Researchers have identified which sites and cell types within the respiratory tract are targeted by human versus avian influenza viruses, providing valuable insights into the pathogenesis of these divergent diseases.
The report by van Riel et al, “Human and avian influenza viruses target different cells in the lower respiratory tract of humans and other mammals,” appears in the October issue of The American Journal of Pathology and is accompanied by a commentary and highlighted on the cover.
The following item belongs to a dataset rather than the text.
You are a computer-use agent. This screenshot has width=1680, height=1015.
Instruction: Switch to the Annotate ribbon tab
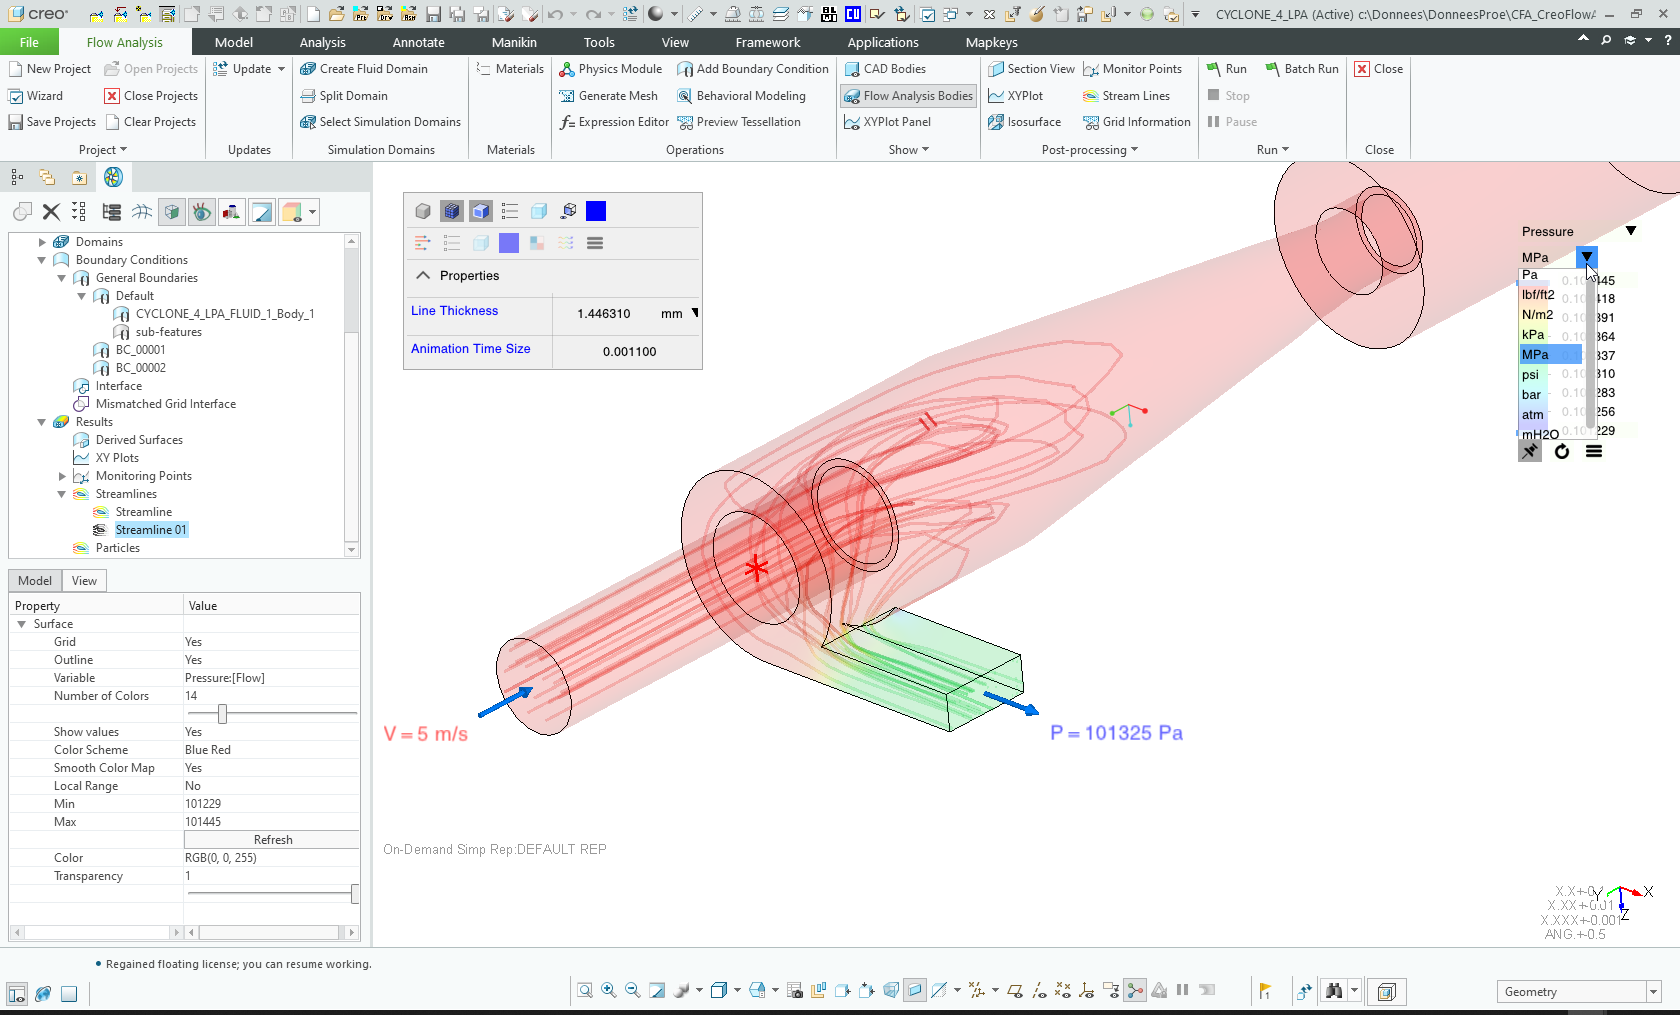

Differences in cellular expression of target molecules correspond to host specificity of influenza viruses. They also define which organs or tissues are infected within the host. For example, highly pathogenic H5N1 avian influenza virus targets cells deep within the lower respiratory tract whereas human influenza virus is thought to target cells of the upper respiratory tract, including the trachea.
To better elucidate the differences between low and highly pathogenic avian influenza virus versus human influenza virus, researchers led by Dr. Thijs Kuiken of Erasmus MC, Rotterdam, The Netherlands, used a technique called virus histochemistry. This method examines the attachment pattern of influenza virus to isolated respiratory tissues, thus identifying the cells targeted by the virus.
When human viruses were tested, both attached strongly to the trachea and bronchi, but virus binding to the bronchioles and alveoli (deeper within the lung) was less abundant in comparison. In contrast, viral attachment of avian viruses was rare in the trachea but more abundant in the bronchioles and alveoli. Further, the cellular targets in the alveoli also differed: human virus preferred type I pneumocytes whereas avian virus bound type II pneumocytes and alveolar macrophages. Interestingly, low and highly pathogenic avian influenza viruses attached to the same cell types, demonstrating that factors other than binding ability must contribute to the pathogenicity.
These data are consistent with the differences in human disease presentation, with human influenza causing tracheobronchitis and highly pathogenic avian influenza causing severe pneumonia. But which animal models are the best for studying the disease in humans” To answer this question, the authors next assessed the pattern of virus attachment in animal models used for influenza studies. Of several mammals tested, ferrets, cats, and pigs most closely resembled the human patterns of virus attachment for avian influenza viruses, thus demonstrating their usefulness as models of infection and disease.
These studies “improve our understanding of the pathogenesis of human respiratory tract disease from both human and avian influenza A virus infection,” state the authors. Combined with the results obtained with different animal models, they may lead to a better understanding of the factors that are critical for virus binding and infection, enabling the future development and testing of feasible control strategies.